Je tiens parce que je ne peux pas m'écrouler.

Je tiens à coup de fake it until you make it. Je tiens parce que j'ai les gènes de ma mère.

Je ne sais pas si on meurt d'hypothyroïdie, mais je ne serai pas surprise qu'il y ait des gens qui se soient fait sauter le caisson à force des idées de merde qui tournent dans la tête à force de fatigue aiguë.

Donc voilà. J'ai de la merde dans la tête en permanence et ça me prend une énergie de dingue de lui résister. Je dis de la merde, je fais de la merde. Je suis sûre que j'ai laissé passer plein de trucs chez les gens que j'aime parce la plupart du temps, je suis hallucinée de fatigue.

Ok, le fait de chercher à être plus têtue que la maladie et de battre le pavé pour passer de bons moments n'aide pas. En fait si, ça aide, mais pas complètement.

Je ne sais pas demander de l'aide, je l'ai déjà dit[1]. Et puis je ne sais pas bien de quelle aide je pourrais avoir besoin : on va encore tâtonner jusqu'à trouver le bon dosage. 4 à 6 semaine à chaque fois pour avoir une idée, parfois provisoire, de ce qui marche ou pas. Espérons que la prochaine sera la bonne.

Mais de l'aide qui ne soit pas médicale ? Aucune idée.

J'ai juste hâte de ne pas me sentir comme une merde pendant plus de deux ou trois semaines. En attendant, je remets mon poker face, pour ne pas faire flipper les enfants, pour ne pas "déranger".

Et si j'ai fait de la merde avec vous, je vous prie de bien vouloir m'en excuser. Il y a des années où je suis pire que d'autres.

Note

[1] Et quand par miracle, je le fais, je me dis que la personne a bien assez donné pour que je l'emmerde encore, donc, bon.

mercredi 28 août 2024

Money money money

J'ai l'impression de ne parler que de fric, ces derniers temps[1]. Principalement pour dire que je suis fauchée. Mais ça me donne mauvaise conscience de dire ça : je sais fort bien que je fais partie des privilégiés.

En effet, après de nombreuses années de tripalium, j'ai l'honneur et l'avantage d'être passée au-dessus du salaire moyen des français employés du secteur privé. Du coup, assez nettement au-dessus du salaire médian. Bien, mettons-nous une claque dans le dos, ça n'a pas été rien d'arriver à avoir un revenu en vague rapport avec mon niveau d'expertise et d'expérience. Alors comment ça se fait que ça soit, à défaut de vraiment juste au quotidien, trop pour multiplier les vacances ?

Parce que, putain, pour une littéraire, je compte.

- Données:
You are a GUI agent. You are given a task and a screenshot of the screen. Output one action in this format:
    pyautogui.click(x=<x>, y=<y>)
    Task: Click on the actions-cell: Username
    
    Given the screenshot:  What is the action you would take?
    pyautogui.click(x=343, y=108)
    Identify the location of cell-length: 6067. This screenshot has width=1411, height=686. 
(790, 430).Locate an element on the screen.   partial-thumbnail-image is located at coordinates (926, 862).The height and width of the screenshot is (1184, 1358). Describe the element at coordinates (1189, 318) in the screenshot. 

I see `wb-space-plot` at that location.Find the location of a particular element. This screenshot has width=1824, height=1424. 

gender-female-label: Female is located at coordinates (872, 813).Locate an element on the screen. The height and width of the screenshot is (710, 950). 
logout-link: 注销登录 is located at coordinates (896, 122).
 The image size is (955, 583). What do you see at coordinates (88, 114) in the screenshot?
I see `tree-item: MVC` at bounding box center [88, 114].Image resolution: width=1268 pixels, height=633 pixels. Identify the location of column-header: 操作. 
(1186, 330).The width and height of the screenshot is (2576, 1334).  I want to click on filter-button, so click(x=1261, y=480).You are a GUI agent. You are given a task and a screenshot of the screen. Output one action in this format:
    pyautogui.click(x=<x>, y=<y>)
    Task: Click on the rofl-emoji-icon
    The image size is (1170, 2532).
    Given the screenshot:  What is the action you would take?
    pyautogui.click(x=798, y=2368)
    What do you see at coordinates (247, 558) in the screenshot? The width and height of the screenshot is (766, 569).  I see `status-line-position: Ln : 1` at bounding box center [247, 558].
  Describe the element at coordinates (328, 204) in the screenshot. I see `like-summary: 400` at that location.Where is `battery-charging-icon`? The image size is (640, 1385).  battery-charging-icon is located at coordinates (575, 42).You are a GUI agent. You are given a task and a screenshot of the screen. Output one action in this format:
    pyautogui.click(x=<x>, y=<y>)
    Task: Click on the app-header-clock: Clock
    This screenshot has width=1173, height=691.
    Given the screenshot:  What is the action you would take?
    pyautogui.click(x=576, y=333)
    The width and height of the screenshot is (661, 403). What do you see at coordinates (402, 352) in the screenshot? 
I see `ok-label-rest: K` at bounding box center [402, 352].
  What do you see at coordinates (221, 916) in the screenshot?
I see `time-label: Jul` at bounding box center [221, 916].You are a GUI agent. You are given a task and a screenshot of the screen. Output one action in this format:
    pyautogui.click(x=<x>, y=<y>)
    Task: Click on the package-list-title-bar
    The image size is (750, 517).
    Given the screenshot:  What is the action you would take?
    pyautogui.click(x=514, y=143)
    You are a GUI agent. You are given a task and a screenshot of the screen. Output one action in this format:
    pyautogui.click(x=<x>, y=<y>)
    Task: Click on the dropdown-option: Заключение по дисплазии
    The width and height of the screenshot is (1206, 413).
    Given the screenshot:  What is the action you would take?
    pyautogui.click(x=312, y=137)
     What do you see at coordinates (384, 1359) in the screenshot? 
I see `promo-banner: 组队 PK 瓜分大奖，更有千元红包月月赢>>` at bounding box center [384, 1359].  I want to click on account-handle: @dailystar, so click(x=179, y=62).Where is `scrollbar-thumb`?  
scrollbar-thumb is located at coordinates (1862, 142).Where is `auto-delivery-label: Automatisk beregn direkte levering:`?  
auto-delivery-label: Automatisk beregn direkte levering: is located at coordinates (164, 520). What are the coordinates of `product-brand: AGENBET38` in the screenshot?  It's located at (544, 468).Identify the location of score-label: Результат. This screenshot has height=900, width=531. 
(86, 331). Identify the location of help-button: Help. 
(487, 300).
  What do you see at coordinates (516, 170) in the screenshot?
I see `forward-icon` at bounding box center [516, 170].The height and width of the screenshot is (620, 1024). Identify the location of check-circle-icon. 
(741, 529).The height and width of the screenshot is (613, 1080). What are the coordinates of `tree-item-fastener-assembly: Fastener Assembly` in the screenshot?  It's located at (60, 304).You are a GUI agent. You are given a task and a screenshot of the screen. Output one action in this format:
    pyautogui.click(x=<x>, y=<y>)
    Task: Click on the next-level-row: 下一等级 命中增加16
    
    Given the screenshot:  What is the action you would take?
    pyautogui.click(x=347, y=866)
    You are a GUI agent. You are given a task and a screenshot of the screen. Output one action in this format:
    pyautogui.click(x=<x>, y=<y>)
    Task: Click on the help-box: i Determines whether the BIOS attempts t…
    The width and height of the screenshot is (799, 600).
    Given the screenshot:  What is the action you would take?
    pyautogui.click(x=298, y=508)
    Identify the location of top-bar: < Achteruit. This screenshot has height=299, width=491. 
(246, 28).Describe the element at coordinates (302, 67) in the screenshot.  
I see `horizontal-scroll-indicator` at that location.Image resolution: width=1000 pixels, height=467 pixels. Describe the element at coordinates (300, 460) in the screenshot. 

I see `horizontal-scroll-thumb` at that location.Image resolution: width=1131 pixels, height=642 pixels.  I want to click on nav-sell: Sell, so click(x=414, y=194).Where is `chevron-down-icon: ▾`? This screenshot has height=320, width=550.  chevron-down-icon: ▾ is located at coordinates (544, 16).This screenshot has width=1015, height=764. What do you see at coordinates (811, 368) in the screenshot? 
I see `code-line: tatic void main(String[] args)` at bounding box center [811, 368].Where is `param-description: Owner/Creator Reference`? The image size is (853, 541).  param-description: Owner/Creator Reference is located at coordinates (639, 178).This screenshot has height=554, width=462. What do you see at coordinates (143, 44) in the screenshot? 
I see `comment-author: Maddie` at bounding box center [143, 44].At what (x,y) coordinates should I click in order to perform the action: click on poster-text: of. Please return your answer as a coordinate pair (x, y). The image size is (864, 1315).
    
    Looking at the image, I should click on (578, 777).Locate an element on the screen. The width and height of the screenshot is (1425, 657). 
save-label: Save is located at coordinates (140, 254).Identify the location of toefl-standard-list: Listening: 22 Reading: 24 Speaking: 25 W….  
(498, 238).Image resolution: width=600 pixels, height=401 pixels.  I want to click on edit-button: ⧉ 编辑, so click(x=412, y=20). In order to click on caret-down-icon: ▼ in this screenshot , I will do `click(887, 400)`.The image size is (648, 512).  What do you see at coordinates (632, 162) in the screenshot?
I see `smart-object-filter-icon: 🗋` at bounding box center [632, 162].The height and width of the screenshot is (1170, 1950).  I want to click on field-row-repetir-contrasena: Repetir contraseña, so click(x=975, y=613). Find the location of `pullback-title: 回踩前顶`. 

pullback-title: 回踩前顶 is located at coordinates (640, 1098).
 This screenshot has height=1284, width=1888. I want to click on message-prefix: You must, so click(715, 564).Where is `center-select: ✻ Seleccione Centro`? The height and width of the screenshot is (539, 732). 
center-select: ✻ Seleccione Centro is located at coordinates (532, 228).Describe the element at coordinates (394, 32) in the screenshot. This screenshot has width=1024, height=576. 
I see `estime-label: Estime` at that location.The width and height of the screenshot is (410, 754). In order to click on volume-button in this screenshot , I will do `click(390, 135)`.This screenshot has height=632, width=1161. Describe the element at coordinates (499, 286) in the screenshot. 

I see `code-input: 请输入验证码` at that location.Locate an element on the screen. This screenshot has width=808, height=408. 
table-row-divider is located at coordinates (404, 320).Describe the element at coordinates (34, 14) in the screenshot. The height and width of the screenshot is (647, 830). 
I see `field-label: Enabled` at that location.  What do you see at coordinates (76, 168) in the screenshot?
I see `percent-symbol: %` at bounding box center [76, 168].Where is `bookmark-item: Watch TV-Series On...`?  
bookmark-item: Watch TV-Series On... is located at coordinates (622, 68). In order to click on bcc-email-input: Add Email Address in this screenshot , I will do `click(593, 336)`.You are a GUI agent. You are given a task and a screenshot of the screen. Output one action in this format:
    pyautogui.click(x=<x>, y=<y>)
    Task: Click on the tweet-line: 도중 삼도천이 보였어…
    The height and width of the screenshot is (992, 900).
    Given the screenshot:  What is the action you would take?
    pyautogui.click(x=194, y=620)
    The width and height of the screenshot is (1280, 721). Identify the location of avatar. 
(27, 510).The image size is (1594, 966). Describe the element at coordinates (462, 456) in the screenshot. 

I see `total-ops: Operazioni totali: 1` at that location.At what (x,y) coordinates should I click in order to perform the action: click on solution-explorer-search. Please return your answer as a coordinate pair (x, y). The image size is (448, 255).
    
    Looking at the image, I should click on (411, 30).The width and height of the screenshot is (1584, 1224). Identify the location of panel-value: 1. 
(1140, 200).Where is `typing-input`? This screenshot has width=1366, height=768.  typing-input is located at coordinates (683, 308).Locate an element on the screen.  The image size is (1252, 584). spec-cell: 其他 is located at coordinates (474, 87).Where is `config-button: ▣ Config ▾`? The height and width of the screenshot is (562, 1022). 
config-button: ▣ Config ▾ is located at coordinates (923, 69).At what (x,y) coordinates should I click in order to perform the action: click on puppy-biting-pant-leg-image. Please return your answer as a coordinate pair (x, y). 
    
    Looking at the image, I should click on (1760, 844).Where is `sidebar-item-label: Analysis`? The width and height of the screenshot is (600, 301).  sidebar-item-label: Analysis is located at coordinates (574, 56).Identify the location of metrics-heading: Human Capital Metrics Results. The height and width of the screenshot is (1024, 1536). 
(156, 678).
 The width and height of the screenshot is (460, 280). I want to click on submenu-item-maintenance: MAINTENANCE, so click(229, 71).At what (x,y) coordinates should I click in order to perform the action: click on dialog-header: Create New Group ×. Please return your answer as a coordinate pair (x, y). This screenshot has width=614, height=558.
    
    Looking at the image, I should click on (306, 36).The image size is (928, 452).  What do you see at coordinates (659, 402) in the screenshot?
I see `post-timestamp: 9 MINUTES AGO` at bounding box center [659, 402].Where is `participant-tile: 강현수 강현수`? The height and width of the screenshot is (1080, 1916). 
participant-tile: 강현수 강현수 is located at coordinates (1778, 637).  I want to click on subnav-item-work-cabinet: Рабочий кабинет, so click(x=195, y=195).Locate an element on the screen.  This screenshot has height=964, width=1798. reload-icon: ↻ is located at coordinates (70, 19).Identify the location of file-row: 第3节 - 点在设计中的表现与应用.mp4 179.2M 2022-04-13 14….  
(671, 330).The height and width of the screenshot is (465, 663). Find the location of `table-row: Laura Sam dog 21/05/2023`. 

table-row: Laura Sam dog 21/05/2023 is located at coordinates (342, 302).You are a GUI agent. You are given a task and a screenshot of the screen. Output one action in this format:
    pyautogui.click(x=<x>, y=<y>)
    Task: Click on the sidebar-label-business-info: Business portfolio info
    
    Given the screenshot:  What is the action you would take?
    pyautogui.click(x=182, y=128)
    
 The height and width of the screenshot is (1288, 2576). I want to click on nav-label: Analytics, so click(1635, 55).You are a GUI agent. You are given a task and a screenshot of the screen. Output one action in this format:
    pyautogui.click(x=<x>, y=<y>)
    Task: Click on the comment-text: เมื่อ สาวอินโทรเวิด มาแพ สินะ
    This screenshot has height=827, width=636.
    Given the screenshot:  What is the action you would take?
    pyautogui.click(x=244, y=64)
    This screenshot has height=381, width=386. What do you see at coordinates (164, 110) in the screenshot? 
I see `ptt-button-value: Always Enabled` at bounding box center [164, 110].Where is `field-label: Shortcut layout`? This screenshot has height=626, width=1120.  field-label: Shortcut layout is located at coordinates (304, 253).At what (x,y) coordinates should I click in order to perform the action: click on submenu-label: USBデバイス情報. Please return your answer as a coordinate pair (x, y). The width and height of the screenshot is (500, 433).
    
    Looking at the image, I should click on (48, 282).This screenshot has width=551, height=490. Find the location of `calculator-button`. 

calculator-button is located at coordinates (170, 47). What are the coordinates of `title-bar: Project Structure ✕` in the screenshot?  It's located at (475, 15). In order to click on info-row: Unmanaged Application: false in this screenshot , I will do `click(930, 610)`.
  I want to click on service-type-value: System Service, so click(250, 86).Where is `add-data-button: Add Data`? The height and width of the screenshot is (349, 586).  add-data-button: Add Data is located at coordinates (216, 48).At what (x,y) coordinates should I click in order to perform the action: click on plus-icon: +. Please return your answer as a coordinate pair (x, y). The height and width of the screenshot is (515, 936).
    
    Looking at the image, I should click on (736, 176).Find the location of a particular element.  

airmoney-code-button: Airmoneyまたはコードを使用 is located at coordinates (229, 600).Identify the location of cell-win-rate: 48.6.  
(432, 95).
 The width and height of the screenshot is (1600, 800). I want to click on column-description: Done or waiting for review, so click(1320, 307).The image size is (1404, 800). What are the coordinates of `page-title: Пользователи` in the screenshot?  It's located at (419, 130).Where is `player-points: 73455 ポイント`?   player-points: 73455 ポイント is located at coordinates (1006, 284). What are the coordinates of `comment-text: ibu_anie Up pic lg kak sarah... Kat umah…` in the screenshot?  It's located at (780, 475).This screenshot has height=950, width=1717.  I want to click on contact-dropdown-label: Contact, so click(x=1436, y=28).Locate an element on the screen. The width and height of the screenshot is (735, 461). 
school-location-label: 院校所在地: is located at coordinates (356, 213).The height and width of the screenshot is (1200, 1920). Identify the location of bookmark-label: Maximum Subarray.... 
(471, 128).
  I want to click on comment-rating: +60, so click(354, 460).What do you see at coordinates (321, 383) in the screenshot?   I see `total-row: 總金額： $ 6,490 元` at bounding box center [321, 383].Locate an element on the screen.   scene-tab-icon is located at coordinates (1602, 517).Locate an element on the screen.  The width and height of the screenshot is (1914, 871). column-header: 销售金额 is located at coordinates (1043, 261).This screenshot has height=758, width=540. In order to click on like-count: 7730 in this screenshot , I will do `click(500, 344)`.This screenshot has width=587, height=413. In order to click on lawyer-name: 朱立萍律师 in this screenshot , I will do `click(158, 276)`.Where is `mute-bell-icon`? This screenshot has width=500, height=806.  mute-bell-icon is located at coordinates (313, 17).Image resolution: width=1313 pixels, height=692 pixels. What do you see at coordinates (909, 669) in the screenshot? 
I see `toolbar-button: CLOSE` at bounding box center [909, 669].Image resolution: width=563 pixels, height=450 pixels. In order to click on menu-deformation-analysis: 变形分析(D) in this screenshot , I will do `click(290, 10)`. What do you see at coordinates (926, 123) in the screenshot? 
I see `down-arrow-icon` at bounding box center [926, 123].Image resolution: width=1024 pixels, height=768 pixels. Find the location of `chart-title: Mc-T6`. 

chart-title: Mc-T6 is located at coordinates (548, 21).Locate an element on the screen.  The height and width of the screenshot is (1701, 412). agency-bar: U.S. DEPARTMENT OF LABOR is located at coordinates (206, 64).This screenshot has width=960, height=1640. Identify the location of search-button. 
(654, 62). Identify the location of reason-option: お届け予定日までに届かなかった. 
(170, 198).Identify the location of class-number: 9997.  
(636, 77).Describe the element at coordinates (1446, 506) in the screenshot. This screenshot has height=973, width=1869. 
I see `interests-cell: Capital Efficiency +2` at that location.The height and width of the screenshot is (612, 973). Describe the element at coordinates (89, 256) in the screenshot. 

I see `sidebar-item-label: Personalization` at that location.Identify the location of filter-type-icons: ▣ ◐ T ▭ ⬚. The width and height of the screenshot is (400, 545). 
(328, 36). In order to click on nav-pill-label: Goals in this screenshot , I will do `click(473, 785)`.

- Consigne: Reportez fidèlement, dans le texte présenté, tout ce qui va de « mercredi 28 août » jusqu'à « les vacances ? ». Il n'est pas nécessaire de consulter la liste.

- Résultat de l'exercice:
mercredi 28 août 2024

Money money money

J'ai l'impression de ne parler que de fric, ces derniers temps[1]. Principalement pour dire que je suis fauchée. Mais ça me donne mauvaise conscience de dire ça : je sais fort bien que je fais partie des privilégiés.

En effet, après de nombreuses années de tripalium, j'ai l'honneur et l'avantage d'être passée au-dessus du salaire moyen des français employés du secteur privé. Du coup, assez nettement au-dessus du salaire médian. Bien, mettons-nous une claque dans le dos, ça n'a pas été rien d'arriver à avoir un revenu en vague rapport avec mon niveau d'expertise et d'expérience. Alors comment ça se fait que ça soit, à défaut de vraiment juste au quotidien, trop pour multiplier les vacances ?